### [PROBLEMS TO WORK ON]
(a) In the passage on scripture and natural science, why were Moses' explanations of physical mechanisms assumed to be couched in simple terms? Answer in one to three sentences.
(b) Resume the passage on scripture and the study of nature, picking up after its final sentence.

### [PAGE EXTRACT]
- - - -
A widely accepted compromise was the position which held on the one hand that scripture did not contain anything which contradicted known scientific truths, but conceded on the other that the science which was to be found in scripture was ‘accommodated’ to the mental capacities of its initial audience. Moses’ account of the Deluge, for example, was generally thought to be accurate in its historical details, and this had important implications for cosmology. The events which Moses described had actually taken place, and they had taken place in the order set down by Moses. However, on those occasions when Moses had spoken of the physical mechanisms involved it was assumed that his explanations were couched in simple terms which could be readily understood by his audience.

(pages 168-169) The study of the natural world thus became, as it had been for the discoverers of nature in the twelfth century, a religious activity, albeit in a new sense. Nature no longer comprised a vast array of symbols which pointed to a transcendent realm beyond: instead, the way in which the things of nature were ordered and disposed came to represent a logical premise from which God’s wisdom and providence could be inferred. Of equal importance was the emergence of the conviction that God’s purposes in the creation could only be realised when the functions of those things originally designed for human use were discovered. Interpreting the book of the creatures became a matter of discerning the intention of its author. In much the same way as the true meaning of a written text came to be identified with the designs of the writer, so legitimate meanings of the book of nature were sought in the purposes for which God had designed its living contents.
- - - -
### [INFORMATION SHOWN]

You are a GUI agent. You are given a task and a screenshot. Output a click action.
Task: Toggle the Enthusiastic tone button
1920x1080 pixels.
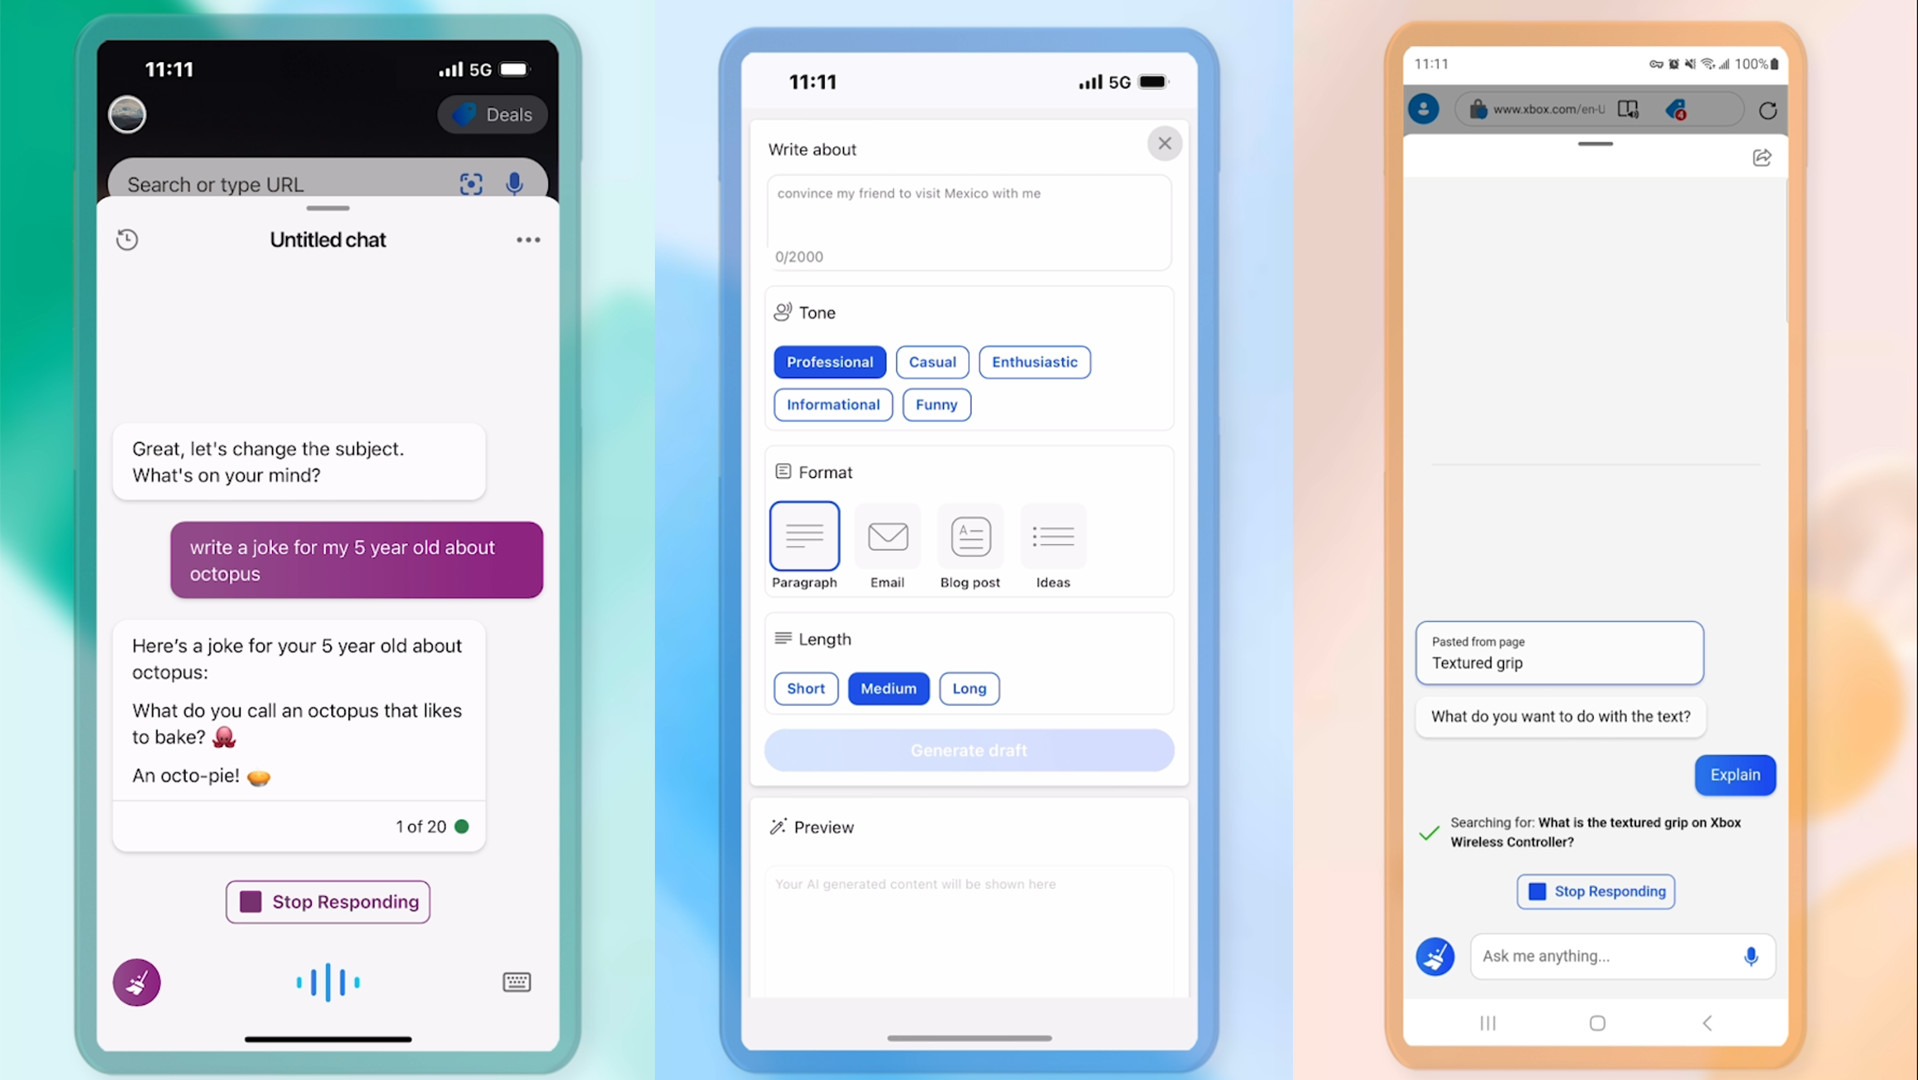pyautogui.click(x=1035, y=361)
- - - -
### [RESPONSES]
(a) Under the widely accepted compromise, the science found in scripture was held to be "accommodated" to the mental capacities of its initial audience. Moses' explanations were therefore assumed to be couched in simple terms that his audience could readily understand.

(b)
(pages 169-170) While it has been maintained that teleological explanations hindered the progress of the natural sciences, in reality, the search for the ‘ends’ of natural things proceeded on the very practical assumption that everything in nature was in some way useful. The motivation to study and explore all aspects of the natural world thus sprang, in part at least, from teleology. And while over the course of the seventeenth century criticism of the use of final causes in scientific explanation mounted, numerous writers in the field of natural history were happy to conflate Aristotle’s final causes with the ‘divine purposes’ of Judaeo-Christian tradition. ‘Final cause’ thus came to be understood not as a telos immanent in the natural object, but rather the purpose for which God had designed the thing. . . .
While not all writers were to identify these final causes with divine purposes, most did. . . . For such writers the investigation of nature had as its goal the determination of ends or purposes, which in turn would lead to both the praise of the Deity and the advancement of humanity.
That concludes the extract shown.